Peut-être que c'est une question de ressources. Jusqu'à récemment, la cotisation était encore plus élevée et servait à salarier un.e directeur.trice général.e qui devait, sur papier, faire le lobbying auprès du gouvernement, préparer les campagnes mandatées par l'exécutif de l'Alliance, etc. Non seulement ce salaire était peu compétitif (dans le 30 000$ par année), rendant le recrutement et la rétention de bon.ne.s candidat.e.s difficiles, mais après calcul, on s'est rendu compte que plus de 90% du budget total annuel de l'Alliance allait à payer cet.te employé.e, sa ligne de téléphone, fournitures de bureau, déplacements, etc. La personne n'avait même pas les ressources pour mener des campagnes efficaces, ou même remplir le mandat bilingue de l'Alliance avec de la traduction convenable (plus là-dessus dans le prochain paragraphe). Il y a une couple d'années, la FÉÉCUM a amené ce problème à l'Alliance et le poste a été éliminé. Cela n'a pas cependant créé une ressource financière potable pour, par exemple, produire des publicités télé pour sensibiliser les Néo-Brunswickois aux enjeux étudiants, parce l'AÉNB a plutôt choisi de réduire le montant de la cotisation.

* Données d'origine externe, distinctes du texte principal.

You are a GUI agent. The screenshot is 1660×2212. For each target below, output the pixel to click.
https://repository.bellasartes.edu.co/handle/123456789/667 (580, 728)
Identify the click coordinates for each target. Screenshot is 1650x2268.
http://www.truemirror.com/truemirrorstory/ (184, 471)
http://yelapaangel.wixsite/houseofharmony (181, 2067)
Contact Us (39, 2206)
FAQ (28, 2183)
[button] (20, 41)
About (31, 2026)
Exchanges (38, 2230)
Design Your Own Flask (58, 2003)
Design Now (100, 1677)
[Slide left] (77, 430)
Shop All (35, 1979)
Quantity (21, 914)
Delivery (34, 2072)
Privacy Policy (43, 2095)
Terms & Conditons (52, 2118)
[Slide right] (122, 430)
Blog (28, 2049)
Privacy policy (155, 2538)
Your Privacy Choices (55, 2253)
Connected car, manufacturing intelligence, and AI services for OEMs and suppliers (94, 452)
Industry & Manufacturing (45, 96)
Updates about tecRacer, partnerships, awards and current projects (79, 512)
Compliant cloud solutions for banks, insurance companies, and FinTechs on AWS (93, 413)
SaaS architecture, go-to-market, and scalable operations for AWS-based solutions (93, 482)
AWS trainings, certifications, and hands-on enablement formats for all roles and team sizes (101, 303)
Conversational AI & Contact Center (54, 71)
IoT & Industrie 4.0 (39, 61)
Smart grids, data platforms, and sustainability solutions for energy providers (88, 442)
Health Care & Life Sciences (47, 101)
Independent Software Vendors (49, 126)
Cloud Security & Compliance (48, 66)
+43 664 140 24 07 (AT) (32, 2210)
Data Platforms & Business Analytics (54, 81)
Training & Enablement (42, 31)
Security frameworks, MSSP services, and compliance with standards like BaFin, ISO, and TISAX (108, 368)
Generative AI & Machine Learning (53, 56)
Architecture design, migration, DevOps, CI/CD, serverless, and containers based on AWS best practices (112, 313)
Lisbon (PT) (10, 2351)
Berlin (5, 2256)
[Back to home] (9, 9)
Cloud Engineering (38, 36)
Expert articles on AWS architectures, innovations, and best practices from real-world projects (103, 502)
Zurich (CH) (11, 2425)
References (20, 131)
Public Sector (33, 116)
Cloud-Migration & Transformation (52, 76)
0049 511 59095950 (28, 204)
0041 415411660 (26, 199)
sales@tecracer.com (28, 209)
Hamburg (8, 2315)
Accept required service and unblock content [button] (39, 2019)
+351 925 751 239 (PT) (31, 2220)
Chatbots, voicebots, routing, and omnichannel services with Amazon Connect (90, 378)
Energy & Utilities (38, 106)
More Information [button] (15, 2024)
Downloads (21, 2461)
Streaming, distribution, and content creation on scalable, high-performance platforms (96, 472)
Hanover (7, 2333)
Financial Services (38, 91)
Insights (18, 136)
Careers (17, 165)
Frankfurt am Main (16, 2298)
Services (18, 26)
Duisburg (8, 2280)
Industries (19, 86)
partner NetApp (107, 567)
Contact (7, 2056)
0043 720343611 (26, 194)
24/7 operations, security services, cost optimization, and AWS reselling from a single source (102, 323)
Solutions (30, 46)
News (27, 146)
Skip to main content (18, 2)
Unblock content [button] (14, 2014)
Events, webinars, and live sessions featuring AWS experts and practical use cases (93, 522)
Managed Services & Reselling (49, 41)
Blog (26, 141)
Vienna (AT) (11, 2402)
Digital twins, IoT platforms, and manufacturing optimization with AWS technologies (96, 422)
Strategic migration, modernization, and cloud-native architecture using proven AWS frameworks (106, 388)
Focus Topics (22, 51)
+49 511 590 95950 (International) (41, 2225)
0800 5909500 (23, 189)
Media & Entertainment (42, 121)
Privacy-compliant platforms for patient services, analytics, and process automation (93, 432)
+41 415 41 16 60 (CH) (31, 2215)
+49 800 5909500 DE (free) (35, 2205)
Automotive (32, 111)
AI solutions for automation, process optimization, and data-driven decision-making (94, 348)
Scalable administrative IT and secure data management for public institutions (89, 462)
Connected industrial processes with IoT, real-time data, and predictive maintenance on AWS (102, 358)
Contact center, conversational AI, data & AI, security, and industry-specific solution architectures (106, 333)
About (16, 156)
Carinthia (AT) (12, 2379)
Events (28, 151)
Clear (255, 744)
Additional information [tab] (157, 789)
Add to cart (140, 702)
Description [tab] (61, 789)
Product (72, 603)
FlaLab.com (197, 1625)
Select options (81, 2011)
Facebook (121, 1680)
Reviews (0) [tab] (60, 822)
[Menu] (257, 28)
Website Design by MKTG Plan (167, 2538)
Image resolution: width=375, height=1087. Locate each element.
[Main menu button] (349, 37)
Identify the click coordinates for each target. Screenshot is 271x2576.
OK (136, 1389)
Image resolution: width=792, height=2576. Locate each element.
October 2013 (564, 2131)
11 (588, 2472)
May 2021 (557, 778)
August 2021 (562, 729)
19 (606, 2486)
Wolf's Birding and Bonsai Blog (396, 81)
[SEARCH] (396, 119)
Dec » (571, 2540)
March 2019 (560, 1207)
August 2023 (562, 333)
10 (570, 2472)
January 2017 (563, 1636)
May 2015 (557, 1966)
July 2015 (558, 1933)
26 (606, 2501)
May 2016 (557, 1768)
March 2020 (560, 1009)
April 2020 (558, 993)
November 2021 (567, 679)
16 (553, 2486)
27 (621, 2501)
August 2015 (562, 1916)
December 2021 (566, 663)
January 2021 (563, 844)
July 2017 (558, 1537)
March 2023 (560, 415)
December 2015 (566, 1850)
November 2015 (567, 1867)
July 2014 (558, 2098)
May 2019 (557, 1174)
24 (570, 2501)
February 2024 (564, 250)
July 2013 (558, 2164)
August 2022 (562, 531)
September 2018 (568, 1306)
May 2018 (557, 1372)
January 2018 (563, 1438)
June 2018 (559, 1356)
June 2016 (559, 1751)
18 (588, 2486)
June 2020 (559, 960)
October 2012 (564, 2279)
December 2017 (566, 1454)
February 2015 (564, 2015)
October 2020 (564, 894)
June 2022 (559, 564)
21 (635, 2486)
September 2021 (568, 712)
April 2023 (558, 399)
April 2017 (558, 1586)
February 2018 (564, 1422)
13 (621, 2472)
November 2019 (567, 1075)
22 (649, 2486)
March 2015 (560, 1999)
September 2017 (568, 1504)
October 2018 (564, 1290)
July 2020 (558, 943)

Alors oui, ça serait se leurrer que de croire qu'il n'y a pas un élément linguistique à notre décision de quitter l'Alliance. Ce n'est pas l'argument premier, mais il est là. D'une part, nous croyons qu'une association étudiante provinciale qui représente les étudiants francophones autant qu'anglophones devrait être bilingue, produire ses documents dans les deux langues, offrir l'opportunité à ses membres de parler dans la langue de leur choix aux réunions, etc. Malheureusement, même avec des ressources financières libérées, l'AÉNB continue d'envoyer des communiqués traduits par Babel Fish (du moins, la qualité y est équivalente), et un regard à la version française du site web de l'AÉNB et aux documents qui y sont est assez pour faire honte. La solution privilégiée par l'Alliance était de demander à la FÉÉCUM de faire la traduction elle-même. C'est ça, traduire des documents pour que nous puissions nous-mêmes les lire. Certainement, la FÉÉCUM a souvent ressenti une frustration fatiguée par rapport aux communications unilingues anglaises envoyées dans notre direction par l'Alliance, mais ça va des deux côtés, et une lettre en français envoyée à l'Alliance par la FÉÉCUM a su piquer le receveur aussi. Donc côté bilinguisme, on donne une note de "E".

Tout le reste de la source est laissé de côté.